北海道日本ハムの監督に就任した新庄剛志の“掟破り”は、阪神時代に世間を驚かせた敬遠球に飛びついてのサヨナラヒットだけではない。

 

 阪神からニューヨーク・メッツに移籍したばかりの2001年5月24日(現地時間)、本拠地のシェイスタジアムで“事件”は起きた。

 

 試合は2回にフロリダ・マーリンズが2点を先制したものの、メッツが3回に3点、5回と6回に4点ずつを追加し、勝負の行方はあらかた中盤で見えた。

 

 11対3と大量リードの8回、打席に立った新庄はアーマンド・アルマンザが投じた3ボールナッシングからのストレートを強振した。
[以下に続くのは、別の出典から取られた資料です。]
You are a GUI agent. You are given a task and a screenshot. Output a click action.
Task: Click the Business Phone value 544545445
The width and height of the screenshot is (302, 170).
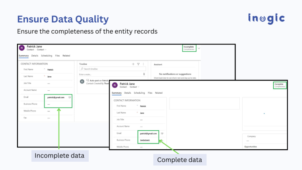pyautogui.click(x=145, y=140)
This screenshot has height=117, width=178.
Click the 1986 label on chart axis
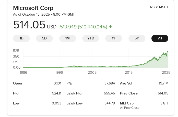tap(23, 72)
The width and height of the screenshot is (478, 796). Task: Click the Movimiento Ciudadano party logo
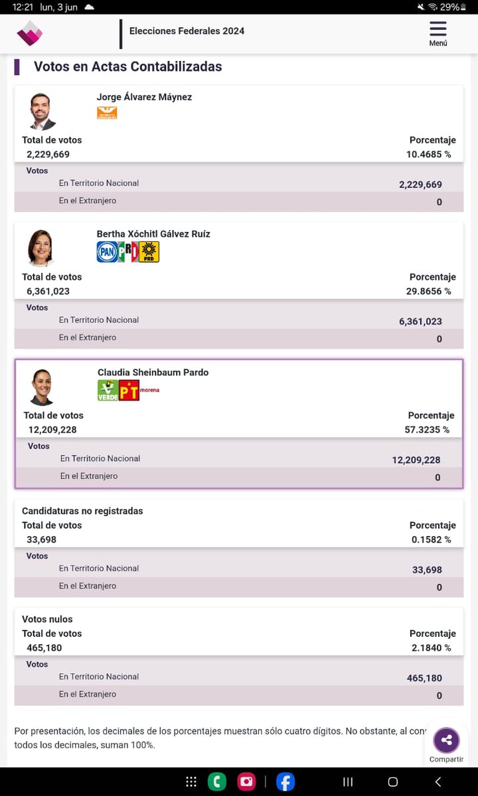click(x=107, y=113)
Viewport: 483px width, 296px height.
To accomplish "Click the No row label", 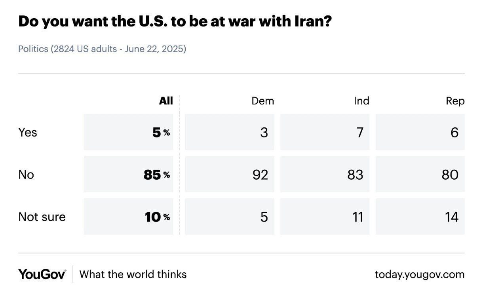I will 26,175.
空振りに終わったが、新庄が一発を狙っていることは明らかだった。

 

 MLB、いや本場・米国の野球において、勝負がついてからの盗塁や、大量リードを奪っての終盤、ピッチャーがストライクをとりにくるとわかっている3-0からのフルスイングは、いわば“死者に鞭打つ行為”と見なされ、報復の対象となる。

 

 案の定、新庄が空振りした瞬間、マーリンズベンチからは「You Suck!(くそったれ!)」の罵声が飛んだ。危険を察知したメッツの主砲ロビン・ベンチュラは新庄に「オマエ、次は狙われるぞ。気をつけろ」と告げた。

 

 ベンチュラの予告通りだった。翌日のゲーム、3対0とマーリンズリードで迎えた7回、1死一塁の場面で打席に立った新庄は、気性の激しいブラッド・ペニーから左肩に死球を受けた。

 

 ここで登場したのがベテランのトッド・ジール。ペニーをにらみつけたまま打席に入り、左中間スタンドへ怒りの同点3ラン。ダイヤモンドをゆっくり回りながら、こう叫んだ。「That`s for Shinjo !」。この一発が効き、メッツは4対3でサヨナラ勝ちを収めた。

 

 試合後、興奮さめやらない表情で、新庄はこう語った。「オレがわざとぶつけられた後にジールの3ラン。これがチームワークって感じ。野球って楽しいですね」。

 

 胸がジーンとしたのはジールのセリフだ。「新庄はまだこちらに来て間もない違う文化を持った人間だ。それをターゲットにするなんて恥を知るべきだ!」

 

 かくもチームメイトに守られ、愛される理由は何か。2度ほどインタビューして感じたのだが、彼には邪気がない。打算も魂胆もない。勝負の世界の住人には珍しい、全く新しいタイプの「人格者」なのだ。「That`s for Boss !」。チームがそうなれば、しめたものだが……。